---------- EXTRACTED MATERIAL ----------

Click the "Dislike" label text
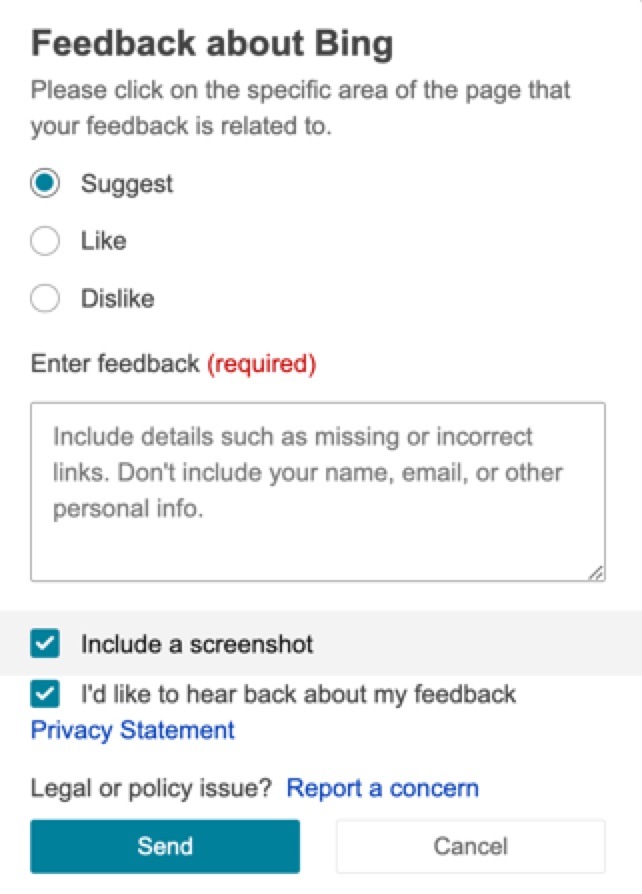 pos(118,298)
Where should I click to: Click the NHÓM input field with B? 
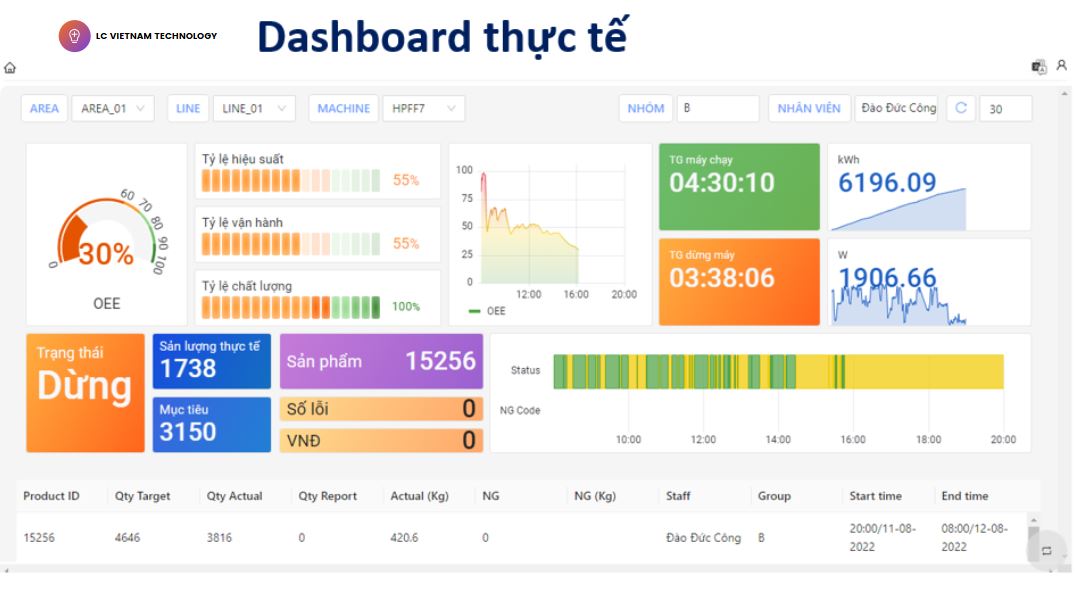tap(716, 108)
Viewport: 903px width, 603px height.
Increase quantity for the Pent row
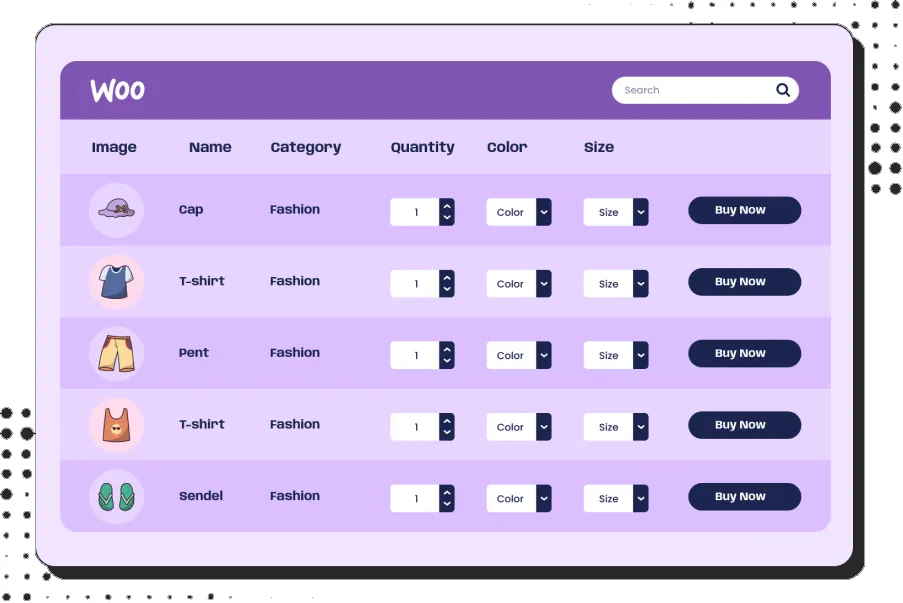447,349
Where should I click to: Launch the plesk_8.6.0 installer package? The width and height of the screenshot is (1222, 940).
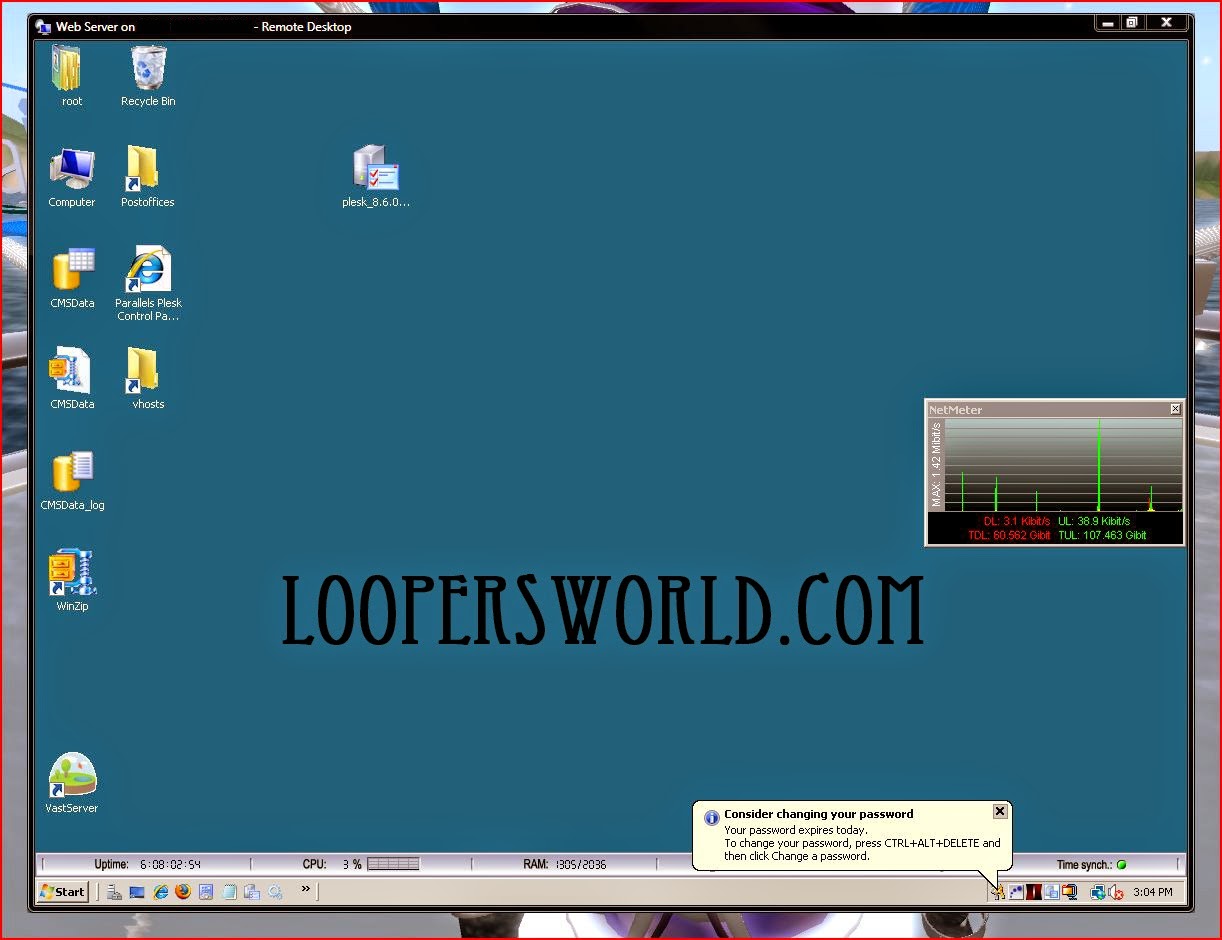[375, 165]
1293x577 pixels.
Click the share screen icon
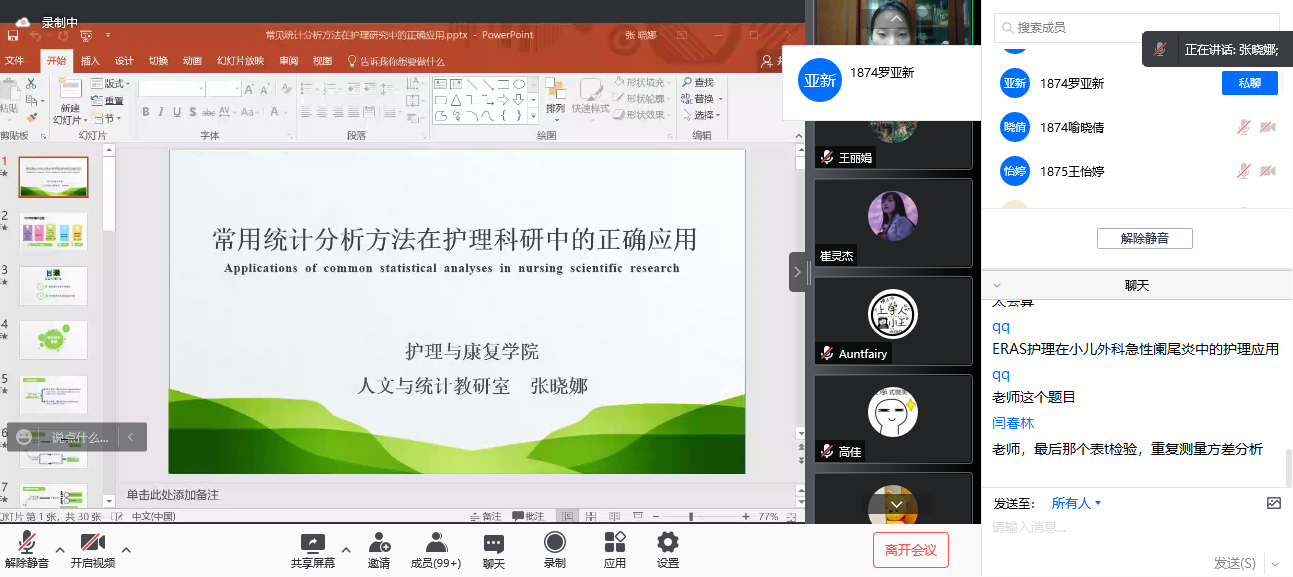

----------

EXERCISE GOAL: Beginning with the line that contains "Where should I click to: Launch", output every line down to the last line of the entries above exactly as written, apart from the pictures.

RESPONSE TO THIS TASK:
Where should I click to: Launch the plesk_8.6.0 installer package? The width and height of the screenshot is (1222, 940).
[375, 165]
1293x577 pixels.
Click the share screen icon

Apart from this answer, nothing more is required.